WORK ORDER |
Given the material below, output exactly the lines from the line with "For every named" to the line with "Crocs Colombia (228, 1481)", both ends included, and no other lines.

EXERCISE INPUT |
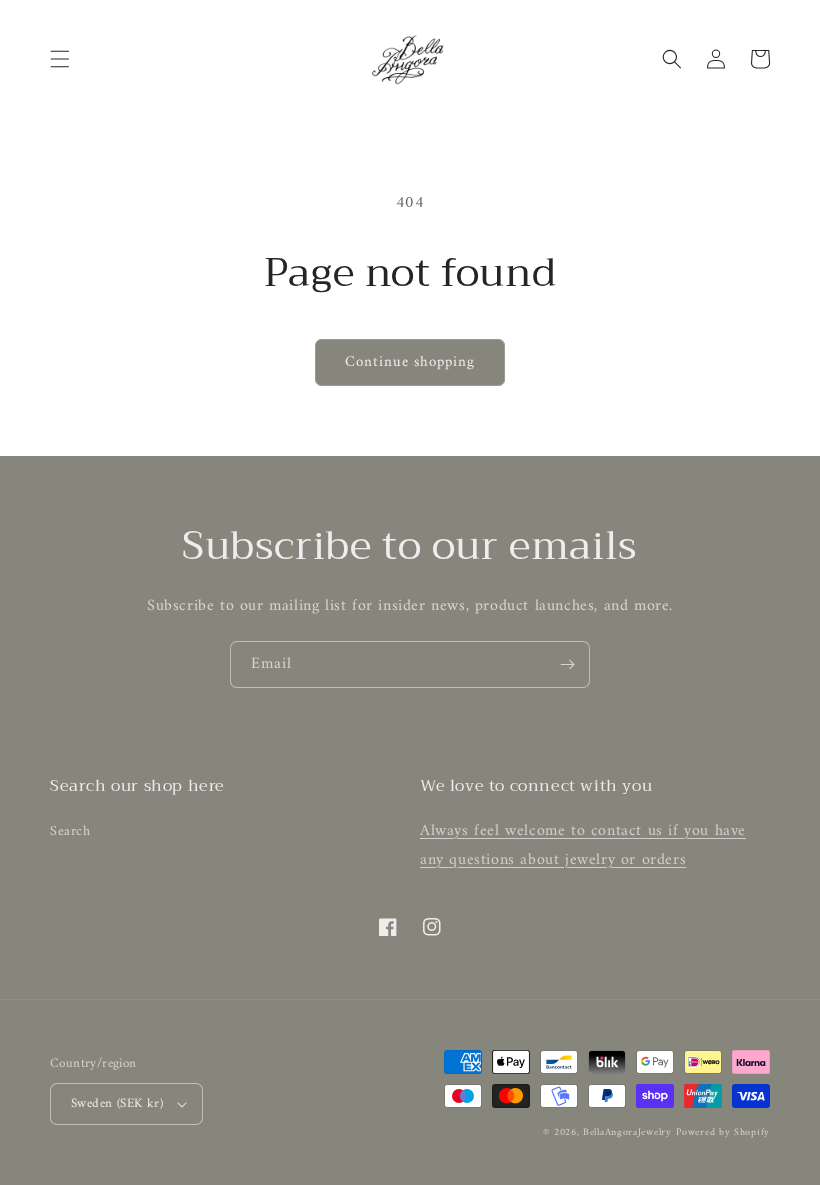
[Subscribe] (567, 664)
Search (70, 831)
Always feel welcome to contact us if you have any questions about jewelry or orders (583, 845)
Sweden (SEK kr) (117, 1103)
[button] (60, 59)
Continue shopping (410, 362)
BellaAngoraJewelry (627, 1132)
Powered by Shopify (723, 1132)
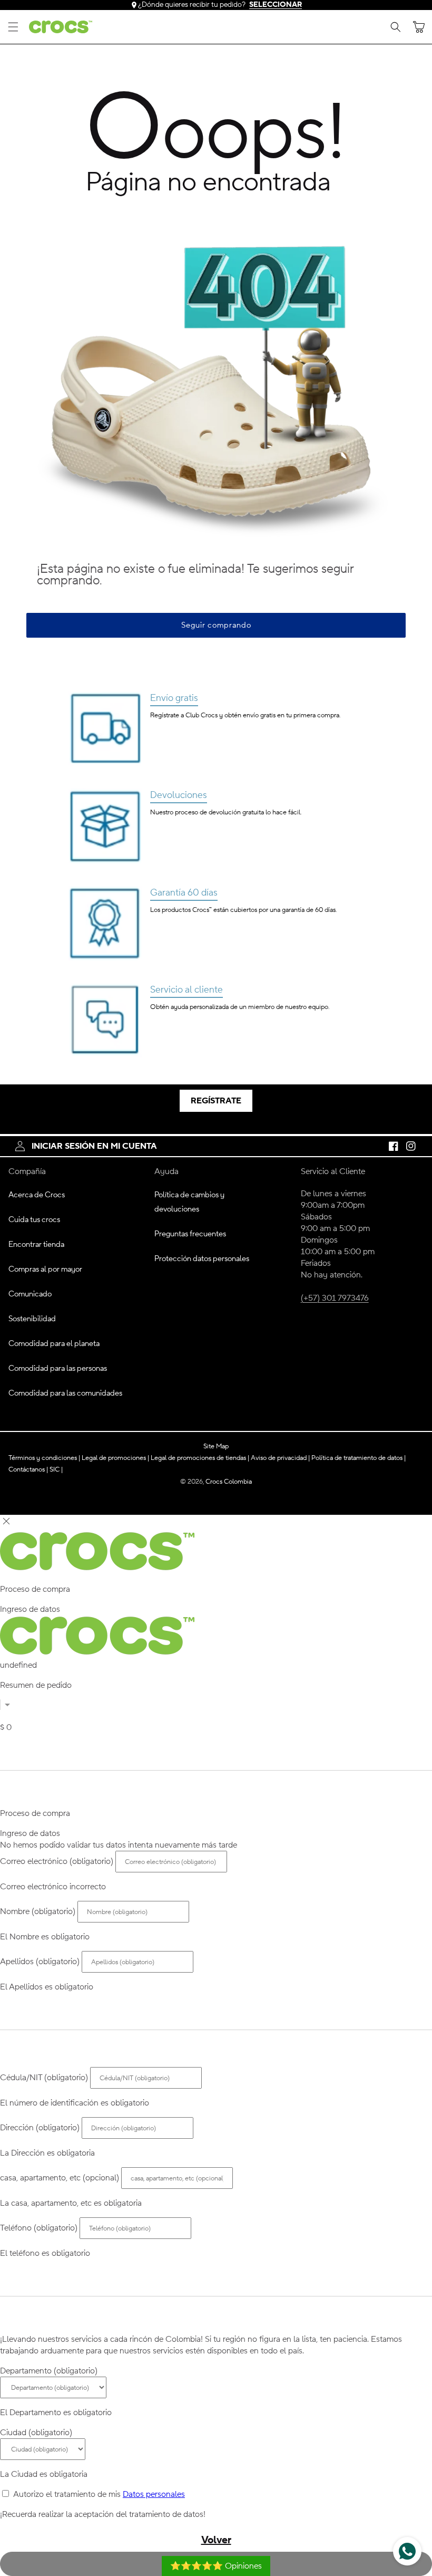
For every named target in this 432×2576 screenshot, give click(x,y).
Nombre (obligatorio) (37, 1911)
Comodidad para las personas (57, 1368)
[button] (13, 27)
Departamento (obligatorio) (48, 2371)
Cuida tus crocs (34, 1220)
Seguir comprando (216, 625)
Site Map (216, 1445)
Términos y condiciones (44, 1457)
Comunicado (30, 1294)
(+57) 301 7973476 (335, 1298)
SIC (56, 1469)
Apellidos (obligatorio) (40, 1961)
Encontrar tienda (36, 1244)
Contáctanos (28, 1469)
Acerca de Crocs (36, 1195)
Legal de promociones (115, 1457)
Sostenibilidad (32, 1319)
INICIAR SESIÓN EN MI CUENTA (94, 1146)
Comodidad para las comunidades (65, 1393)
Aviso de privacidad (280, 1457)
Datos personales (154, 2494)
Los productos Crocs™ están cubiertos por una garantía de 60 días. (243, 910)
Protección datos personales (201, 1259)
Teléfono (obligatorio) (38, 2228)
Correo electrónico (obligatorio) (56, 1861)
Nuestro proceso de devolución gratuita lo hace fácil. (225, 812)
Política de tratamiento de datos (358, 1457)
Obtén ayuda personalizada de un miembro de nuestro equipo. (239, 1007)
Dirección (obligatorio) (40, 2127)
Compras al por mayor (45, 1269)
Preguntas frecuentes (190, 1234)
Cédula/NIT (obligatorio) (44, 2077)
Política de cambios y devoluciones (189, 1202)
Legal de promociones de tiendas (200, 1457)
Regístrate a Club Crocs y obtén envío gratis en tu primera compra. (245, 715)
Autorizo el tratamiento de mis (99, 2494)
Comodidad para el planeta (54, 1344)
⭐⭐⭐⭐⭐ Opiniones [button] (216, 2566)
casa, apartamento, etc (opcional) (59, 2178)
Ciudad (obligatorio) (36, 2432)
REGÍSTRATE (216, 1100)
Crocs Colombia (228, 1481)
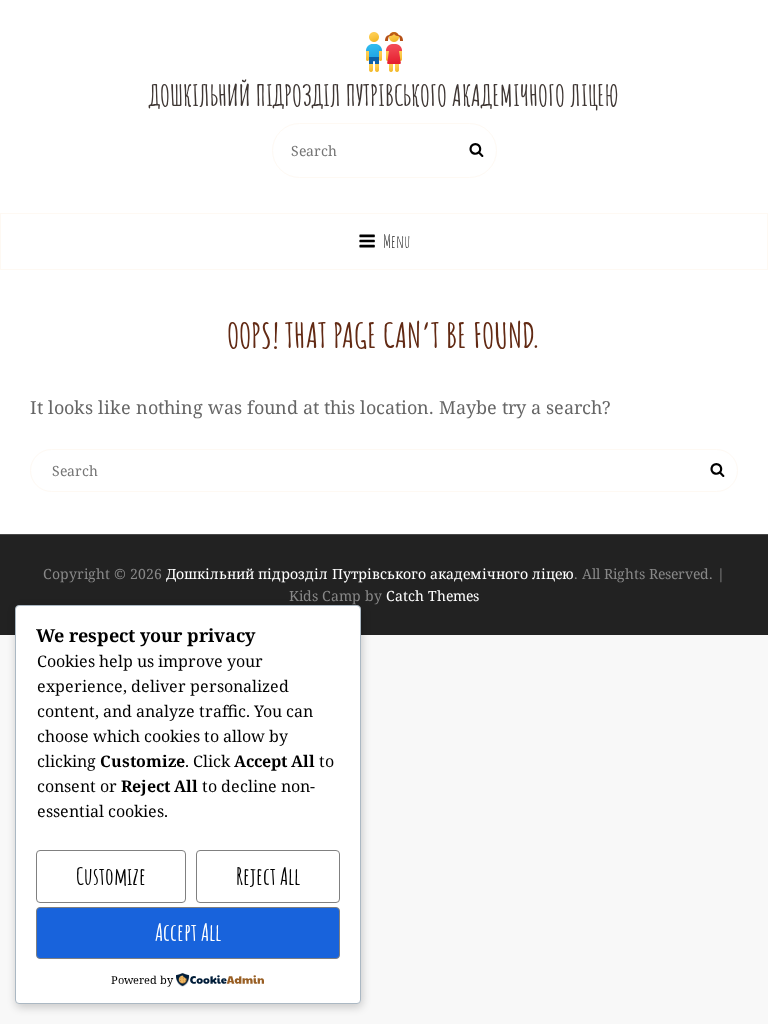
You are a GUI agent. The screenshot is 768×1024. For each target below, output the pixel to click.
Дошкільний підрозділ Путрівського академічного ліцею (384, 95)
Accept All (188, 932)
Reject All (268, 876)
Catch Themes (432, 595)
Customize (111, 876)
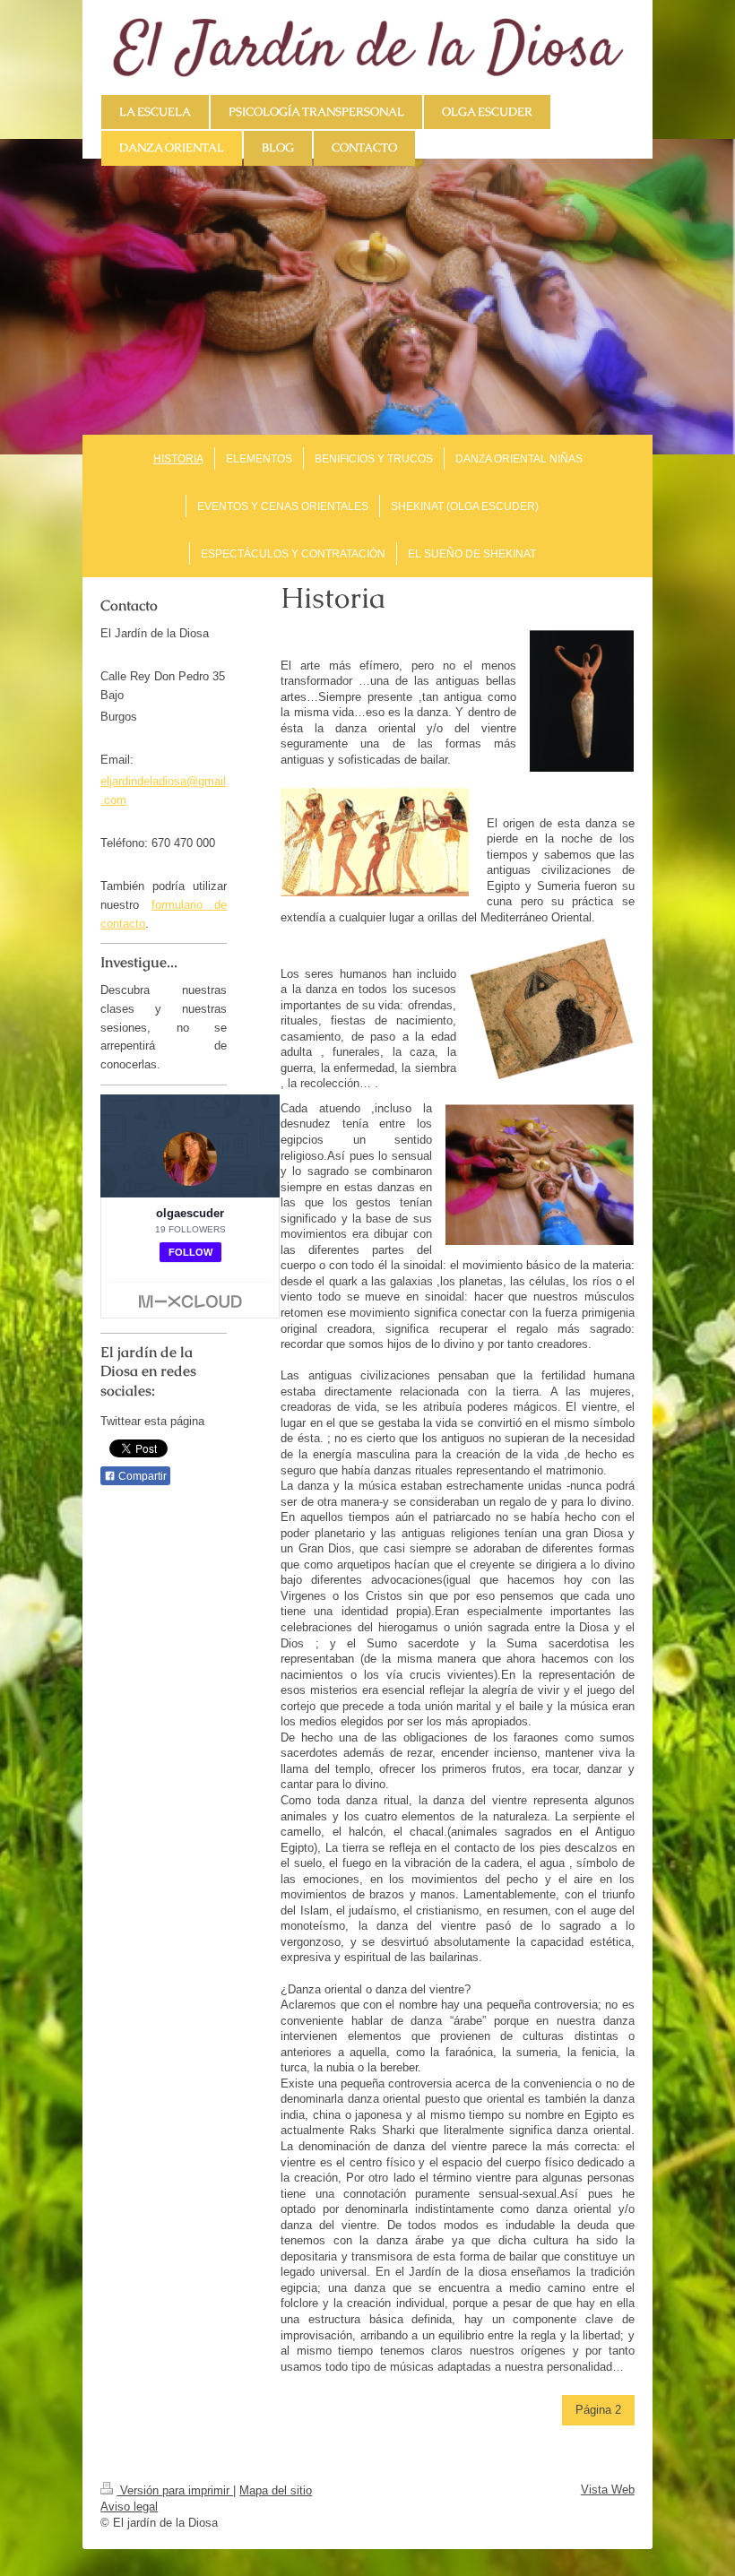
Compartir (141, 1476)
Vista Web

OUTPUT |
For every named target in this 432×2576 screenshot, give click(x,y).
Nombre (obligatorio) (37, 1911)
Comodidad para las personas (57, 1368)
[button] (13, 27)
Departamento (obligatorio) (48, 2371)
Cuida tus crocs (34, 1220)
Seguir comprando (216, 625)
Site Map (216, 1445)
Términos y condiciones (44, 1457)
Comunicado (30, 1294)
(+57) 301 7973476 (335, 1298)
SIC (56, 1469)
Apellidos (obligatorio) (40, 1961)
Encontrar tienda (36, 1244)
Contáctanos (28, 1469)
Acerca de Crocs (36, 1195)
Legal de promociones (115, 1457)
Sostenibilidad (32, 1319)
INICIAR SESIÓN EN MI CUENTA (94, 1146)
Comodidad para las comunidades (65, 1393)
Aviso de privacidad (280, 1457)
Datos personales (154, 2494)
Los productos Crocs™ están cubiertos por una garantía de 60 días. (243, 910)
Protección datos personales (201, 1259)
Teléfono (obligatorio) (38, 2228)
Correo electrónico (obligatorio) (56, 1861)
Nuestro proceso de devolución gratuita lo hace fácil. (225, 812)
Política de tratamiento de datos (358, 1457)
Obtén ayuda personalizada de un miembro de nuestro equipo. (239, 1007)
Dirección (obligatorio) (40, 2127)
Compras al por mayor (45, 1269)
Preguntas frecuentes (190, 1234)
Cédula/NIT (obligatorio) (44, 2077)
Política de cambios y devoluciones (189, 1202)
Legal de promociones de tiendas (200, 1457)
Regístrate a Club Crocs y obtén envío gratis en tu primera compra. (245, 715)
Autorizo el tratamiento de mis (99, 2494)
Comodidad para el planeta (54, 1344)
⭐⭐⭐⭐⭐ Opiniones [button] (216, 2566)
casa, apartamento, etc (opcional) (59, 2178)
Ciudad (obligatorio) (36, 2432)
REGÍSTRATE (216, 1100)
Crocs Colombia (228, 1481)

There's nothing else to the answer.